## What is needed
In the material below, turn the lines from the one containing "Task: Click the Yes winner checkmark icon" through the one containing "The width and" into a numbered list, with both of those lines included and blank lines dropped.

## Data to use
>>
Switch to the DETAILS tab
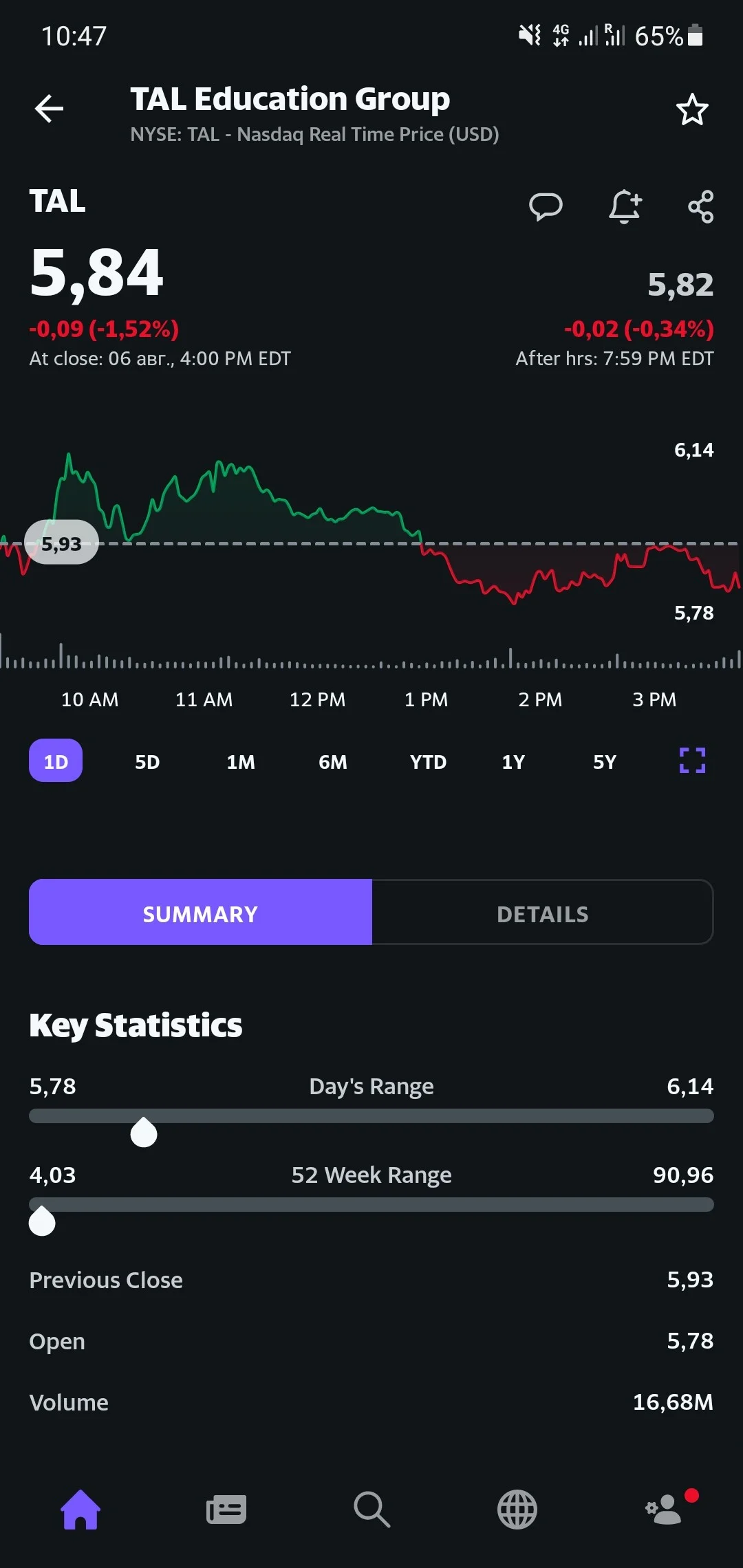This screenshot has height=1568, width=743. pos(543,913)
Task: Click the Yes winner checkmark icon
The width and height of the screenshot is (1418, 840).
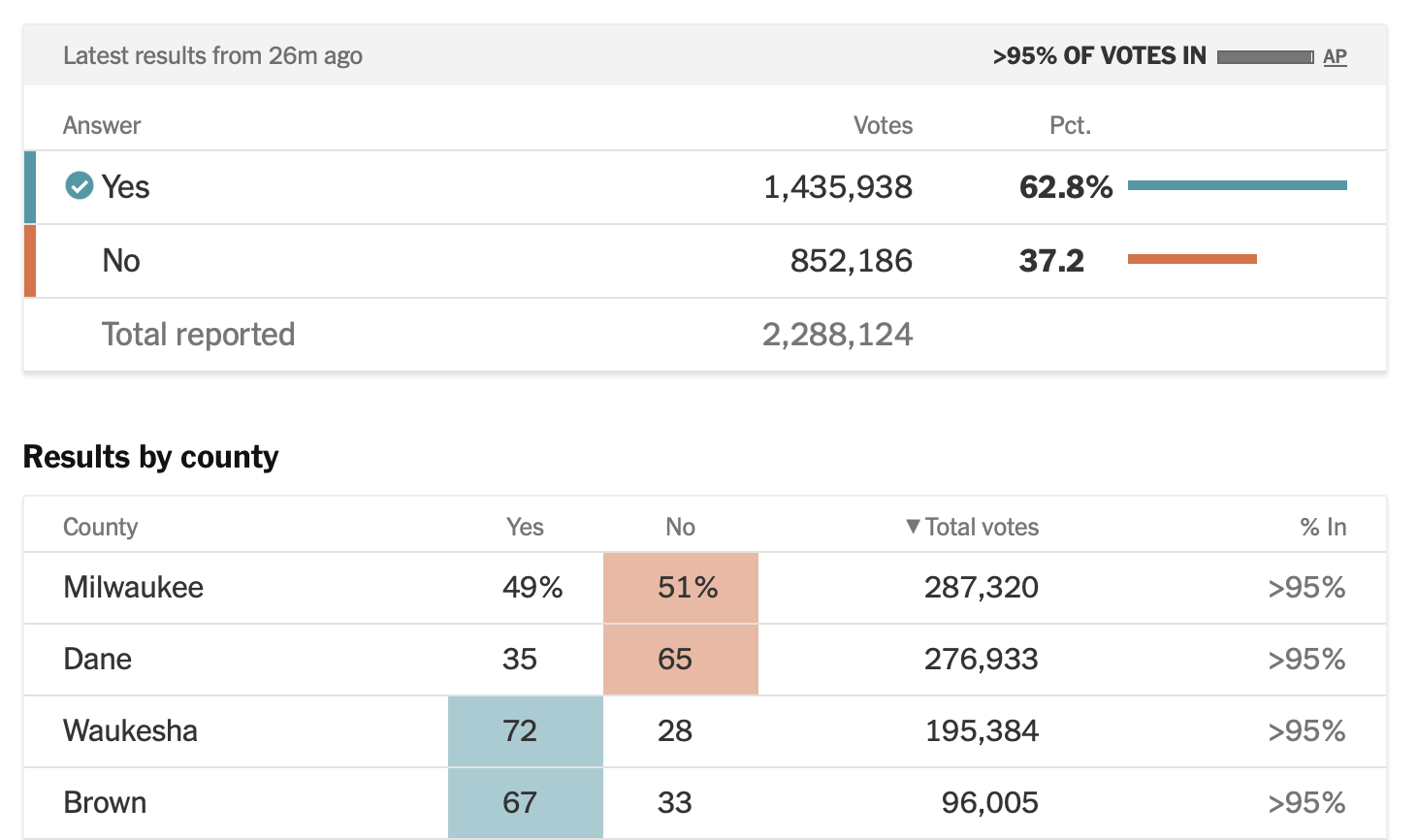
<<
>>
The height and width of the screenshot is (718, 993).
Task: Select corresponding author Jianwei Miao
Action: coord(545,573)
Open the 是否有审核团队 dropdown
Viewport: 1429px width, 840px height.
<<
## Written response
1. Task: Click the Yes winner checkmark icon
2. The width and height of the screenshot is (1418, 840).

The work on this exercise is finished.